• **Document excerpt**:
DOER proposes a multi phase pilot project that would serve as a “Proof of Concept'' for the Department of Water Resources. This pilot study is a very proactive and responsible approach, utilizing California small business technology to find solutions to a California crisis. Funding for the pilot study is modest as compared to the millions that stand to be squandered on expensive emergency responses and what are perceived as little more than band-aid fixes by the public.
Track 1 of the pilot program would consist of a hosted workshop to outline the type of data TULES is capable of providing and to identify the key needs and end products required by DWR and others for an inspection, classification, and dissemination system.
While DOER knows the data gathering power that TULES is capable of, convening a workshop will permit a general consensus to be formed on the best approach to a GIS system that will be usable to all of the operators and resource agencies. At present, contracts have been awarded for the purpose of compiling available historical data. Others have been tasked with producing an inventory of existing levees for the purposes of asset management. These systems either need to be expanded upon or supplied as a layer to a larger master product. Alternatively, the internally produced DWR user inventory GIS system might be expanded to accept a new data layer from the TULES sensors.
One goal of the workshop would be to propose or select an engineering firm to assist in developing this classification system. The classification system criteria will be critical in the development of an automated defect flagging system. Thus, when failures do occur, sites with similar characteristics will auto flag in the system, for close monitoring.
Science and environmental concerns are key players in the TULES system. The quantity and quality of data that will be collected can serve multiple purposes. If we include the requests and end use of hydrologists and environmental scientists, we maximize the return on the invested dollars past a purely engineering benefit.

• **Given information**:
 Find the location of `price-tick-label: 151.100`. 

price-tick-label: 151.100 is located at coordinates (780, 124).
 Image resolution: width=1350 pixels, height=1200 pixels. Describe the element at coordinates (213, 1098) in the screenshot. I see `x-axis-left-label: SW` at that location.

• **The task**: Continue the proposal for the TULES levee-inspection pilot project from where it stops.

• **Result of this task**:
Pilot Track 2, which can be implemented in conjunction with or ahead of Track 1, consists of selecting a test location(s) and obtaining access authorization. The sensors and application specific vehicles will be selected to undertake collection of a comprehensive data set from the pilot project site.
Although the sensors and their capabilities are known, certain on-site parameters will determine the proper frequency and configuration of sensors and antennas. Multiple sensor configurations will be evaluated during Track 2 for optimized data sets.
Presentation of the sensor to the structure is critical to stable data. During Track 2, multiple vehicles will be evaluated to see which platform is most efficient in terms of speed and data acquisition. Given the number of levees, speed of inspection will be a consideration as will the ability to move slowly over and around suspect areas where higher resolution may be critical to assessment.
Certainly, if a future State wide project is implemented, speed and efficiency will be given high priority. Track 2 testing will help DOER evaluate the maximum rate of travel while maintaining required data quality given natural variables.
Track 2 data will be fed into GIS models to test their ability to receive and classify data for real time results while simultaneously permitting hard storage for post process study. Another goal is to test the processed data, including its ability to be incorporated into existing GIS databases or to become a framework for a master GIS product.